Making Games: Art vs Product

published 35 days ago

The data is clear: games with microtransactions and live service models dominate revenue charts. But scroll through any indie game forum and you'll find developers wrestling with a deeper question - should your game be a product first, or an artistic vision? The answer shapes everything from your first design doc to your final monetization strategy.

I find myself thinking about games both ways. Product-first games feel calculated - carefully engineered reward loops and monetization points, all the things that data says work. Art-first games feel pure but fragile, like they might evaporate if exposed to market forces. Both paths make sense in theory, but neither feels completely right on its own.

The Market Reality

The Monetization Challenge

Today's indie market is saturated with thousands of new releases yearly. Live service games monopolize player attention, expectations for polish keep rising, and development costs continue to climb. These pressures push many developers toward proven monetization strategies and engagement hooks - a natural response when competing not just for sales, but for precious player attention in an endless sea of content.

The Ethics Question

There's an elephant in the room here: predatory design. While big studios normalize mechanics like gacha systems and battle passes, indie developers face a choice. These systems work - that's why they're everywhere. But they can also fundamentally change how players experience your game, shifting focus from enjoyment to engagement metrics.

The Resource Reality

Even if you're comfortable with the ethical implications, there's a practical reality to consider: these systems create ongoing obligations. Battle passes need new content every season. Live service games need constant updates. Can you sustain that pace? Do you have the resources to keep promises to your community even when player counts - and revenue - fluctuate?

Defining Your Boundaries

Financial Boundaries

What's your minimum viable success threshold? Is this about making rent, building a portfolio piece, or proving market fit for investors? Each goal demands different compromises.

Creative Boundaries

What core experience are you unwilling to compromise? If you strip away all the features you're unsure about, what remains? That's your game's heart - everything else is negotiable.

Business Model Boundaries

Which monetization methods align with your game's spirit? A meditative puzzle game probably shouldn't have battle passes.
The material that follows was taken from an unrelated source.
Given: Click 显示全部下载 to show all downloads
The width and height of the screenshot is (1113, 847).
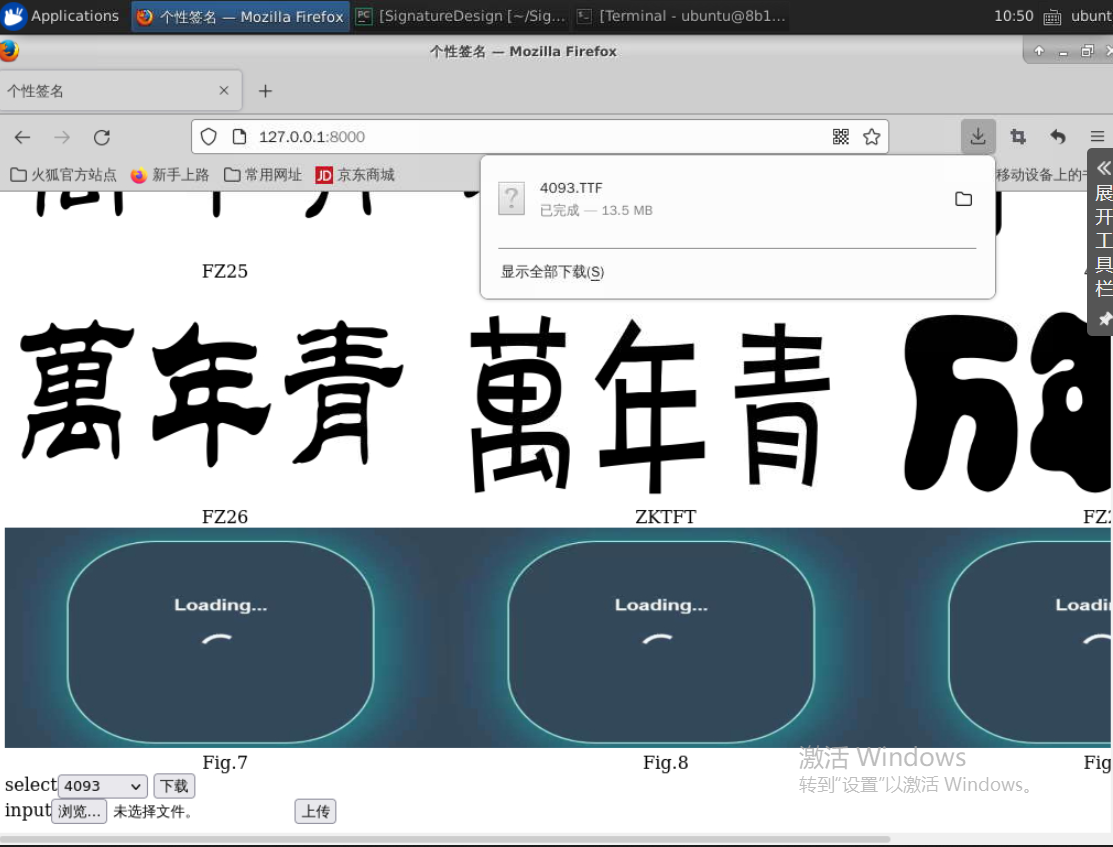Looking at the screenshot, I should coord(552,272).
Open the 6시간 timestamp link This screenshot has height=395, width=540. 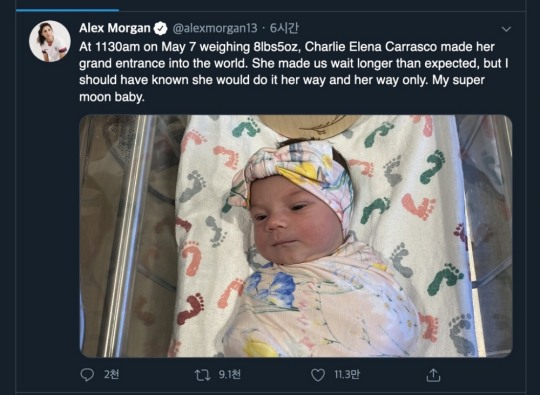point(284,28)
A competitive fighter might naturally support cosmetic DLC.

Finding Your Path

Games often succeed not by choosing between art and commerce, but by finding ways to honor both paths. They stay true to their creative core while being smart about how they reach their audience.

A game that doesn't reach its audience can't impact anyone. Sometimes, making smart business decisions is what allows your artistic vision to find the people who need it most.